### [PROBLEM STATEMENT]
The reply should hold only the lines from the one with "Where should I click to: Click the product" through the end of the data, each given exactly.

☆ ☆ ☆ ☆ ☆

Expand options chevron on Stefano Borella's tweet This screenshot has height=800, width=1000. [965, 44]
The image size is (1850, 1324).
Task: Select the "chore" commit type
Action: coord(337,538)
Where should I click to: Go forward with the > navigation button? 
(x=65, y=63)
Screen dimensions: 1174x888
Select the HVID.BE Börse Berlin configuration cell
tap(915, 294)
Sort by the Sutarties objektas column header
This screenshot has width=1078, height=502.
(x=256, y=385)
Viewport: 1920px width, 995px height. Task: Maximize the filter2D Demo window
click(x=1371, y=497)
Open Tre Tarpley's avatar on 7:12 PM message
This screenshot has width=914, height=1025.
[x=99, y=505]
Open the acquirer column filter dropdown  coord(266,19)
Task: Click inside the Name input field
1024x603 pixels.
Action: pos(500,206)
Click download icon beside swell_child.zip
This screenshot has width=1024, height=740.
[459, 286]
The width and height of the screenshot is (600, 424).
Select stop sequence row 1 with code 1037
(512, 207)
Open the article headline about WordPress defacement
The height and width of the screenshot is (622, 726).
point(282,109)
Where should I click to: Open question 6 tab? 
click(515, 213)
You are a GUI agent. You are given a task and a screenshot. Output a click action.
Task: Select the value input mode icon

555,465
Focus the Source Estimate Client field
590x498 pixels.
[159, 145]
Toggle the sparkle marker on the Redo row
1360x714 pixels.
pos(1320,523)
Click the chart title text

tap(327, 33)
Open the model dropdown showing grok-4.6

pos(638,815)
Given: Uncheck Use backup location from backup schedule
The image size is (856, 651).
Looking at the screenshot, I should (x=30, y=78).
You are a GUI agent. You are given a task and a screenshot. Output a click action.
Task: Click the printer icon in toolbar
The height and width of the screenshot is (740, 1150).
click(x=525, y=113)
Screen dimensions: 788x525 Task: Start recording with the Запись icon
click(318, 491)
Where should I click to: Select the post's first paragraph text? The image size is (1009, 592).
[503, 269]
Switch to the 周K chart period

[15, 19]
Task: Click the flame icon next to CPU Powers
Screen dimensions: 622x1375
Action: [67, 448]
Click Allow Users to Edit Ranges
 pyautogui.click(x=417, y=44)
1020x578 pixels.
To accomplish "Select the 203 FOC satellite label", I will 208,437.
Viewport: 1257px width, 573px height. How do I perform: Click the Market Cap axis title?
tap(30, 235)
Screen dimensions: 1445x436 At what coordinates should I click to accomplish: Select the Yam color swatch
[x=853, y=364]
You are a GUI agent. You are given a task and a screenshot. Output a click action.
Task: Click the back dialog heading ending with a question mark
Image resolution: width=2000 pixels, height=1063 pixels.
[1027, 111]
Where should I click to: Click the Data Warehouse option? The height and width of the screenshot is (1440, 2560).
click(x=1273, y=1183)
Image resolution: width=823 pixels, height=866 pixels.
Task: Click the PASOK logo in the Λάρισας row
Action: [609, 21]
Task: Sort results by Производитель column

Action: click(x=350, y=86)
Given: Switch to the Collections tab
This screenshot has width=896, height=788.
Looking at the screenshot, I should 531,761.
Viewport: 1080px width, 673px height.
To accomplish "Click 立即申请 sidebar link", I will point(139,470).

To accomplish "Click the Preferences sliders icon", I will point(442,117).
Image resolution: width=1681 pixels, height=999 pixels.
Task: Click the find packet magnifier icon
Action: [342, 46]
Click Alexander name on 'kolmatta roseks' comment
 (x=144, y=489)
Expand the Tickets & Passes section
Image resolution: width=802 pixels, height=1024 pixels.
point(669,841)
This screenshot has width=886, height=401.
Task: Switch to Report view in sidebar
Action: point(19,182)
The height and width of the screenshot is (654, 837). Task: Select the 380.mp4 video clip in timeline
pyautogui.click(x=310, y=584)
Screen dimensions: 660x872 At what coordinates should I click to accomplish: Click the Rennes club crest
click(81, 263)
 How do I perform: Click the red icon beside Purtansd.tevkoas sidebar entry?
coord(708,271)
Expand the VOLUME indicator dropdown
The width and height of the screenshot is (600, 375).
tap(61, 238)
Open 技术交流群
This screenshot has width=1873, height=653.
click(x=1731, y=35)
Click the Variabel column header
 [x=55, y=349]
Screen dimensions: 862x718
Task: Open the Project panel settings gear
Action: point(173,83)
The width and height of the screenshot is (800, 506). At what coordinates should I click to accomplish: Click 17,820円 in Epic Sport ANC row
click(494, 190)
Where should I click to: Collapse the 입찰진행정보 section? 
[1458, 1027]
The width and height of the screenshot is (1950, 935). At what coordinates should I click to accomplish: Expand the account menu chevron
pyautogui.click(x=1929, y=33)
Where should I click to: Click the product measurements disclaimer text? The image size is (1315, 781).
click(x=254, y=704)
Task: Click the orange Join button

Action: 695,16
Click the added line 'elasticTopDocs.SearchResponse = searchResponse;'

☆ ☆ ☆ ☆ ☆

### [EXERCISE ANSWER]
Where should I click to: Click the product measurements disclaimer text? The image size is (1315, 781).
click(x=254, y=704)
Task: Click the orange Join button

Action: 695,16
Click the added line 'elasticTopDocs.SearchResponse = searchResponse;'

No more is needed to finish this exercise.